A duplicidade das notificações - grau de registro único para cada evento - não pode ser avaliada, uma vez que, para preservar o anonimato das vítimas e agressores, todas as variáveis referentes às identidades foram retiradas antes do estudo das fichas, impossibilitando analisar se um mesmo evento (com o mesmo indivíduo) foi notificado mais de uma vez. Esta análise é importante porque múltiplas notificações de um mesmo caso podem impactar na superestimação da incidência e/ou prevalência de um determinado agravo.29

 

CONCLUSÃO

A importância desse estudo deve-se à verificação do perfil das vítimas de violência na regiao de Barbacena, identificando as mulheres como as principais afetadas e apontando também para o expressivo número de casos entre grupos mais vulneráveis como as crianças, os adolescentes e os idosos. A partir desses achados, entendemos ser necessária a realização de novas investigações buscando identificar, por meio de pesquisa de campo, quais as características de ordem clínica e psicossocial das vítimas e os prováveis fatores de risco associados a esses agravos.

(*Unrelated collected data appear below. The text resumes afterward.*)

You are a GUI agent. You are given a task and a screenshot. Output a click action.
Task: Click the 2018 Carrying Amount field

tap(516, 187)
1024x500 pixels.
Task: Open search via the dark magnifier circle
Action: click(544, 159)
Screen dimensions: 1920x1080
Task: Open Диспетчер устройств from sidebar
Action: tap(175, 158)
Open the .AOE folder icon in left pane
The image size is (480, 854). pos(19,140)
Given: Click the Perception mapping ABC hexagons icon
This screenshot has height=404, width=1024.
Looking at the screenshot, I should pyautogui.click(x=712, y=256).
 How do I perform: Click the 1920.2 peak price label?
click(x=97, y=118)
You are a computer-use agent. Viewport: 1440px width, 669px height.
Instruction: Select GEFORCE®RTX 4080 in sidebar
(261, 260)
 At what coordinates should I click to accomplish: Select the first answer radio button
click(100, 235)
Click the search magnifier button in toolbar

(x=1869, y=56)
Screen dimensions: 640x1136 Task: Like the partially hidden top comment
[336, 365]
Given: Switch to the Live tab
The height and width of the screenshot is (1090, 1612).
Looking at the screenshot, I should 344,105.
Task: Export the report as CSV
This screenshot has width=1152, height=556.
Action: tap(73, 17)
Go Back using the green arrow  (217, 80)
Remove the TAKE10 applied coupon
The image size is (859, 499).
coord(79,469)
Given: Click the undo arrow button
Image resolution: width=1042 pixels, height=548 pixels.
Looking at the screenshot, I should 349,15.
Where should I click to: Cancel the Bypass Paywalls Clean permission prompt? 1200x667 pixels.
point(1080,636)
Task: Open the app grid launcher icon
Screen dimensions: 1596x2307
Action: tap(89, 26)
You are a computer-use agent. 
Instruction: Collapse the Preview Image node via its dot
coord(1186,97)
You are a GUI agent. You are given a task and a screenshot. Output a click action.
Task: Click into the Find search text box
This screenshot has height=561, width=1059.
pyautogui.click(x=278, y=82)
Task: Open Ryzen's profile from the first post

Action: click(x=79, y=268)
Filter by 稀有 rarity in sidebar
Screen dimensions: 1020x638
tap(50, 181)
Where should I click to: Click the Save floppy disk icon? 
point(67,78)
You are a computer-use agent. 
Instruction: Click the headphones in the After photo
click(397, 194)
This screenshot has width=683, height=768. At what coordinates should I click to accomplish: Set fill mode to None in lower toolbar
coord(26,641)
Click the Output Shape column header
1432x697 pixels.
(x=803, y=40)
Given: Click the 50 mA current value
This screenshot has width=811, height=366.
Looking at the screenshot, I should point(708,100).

A correta e completa notificação dos casos de violência ainda representa um desafio a ser resolvido no âmbito da saúde pública, exigindo compromisso dos profissionais da saúde, dos gestores, dos docentes e de todos aqueles que lidam diretamente com o referido agravo. A incompletude dos dados, observada nesse e em vários outros estudos, pode prejudicar a desenvolvimento e a execução de políticas públicas, perpetuando um grave problema social.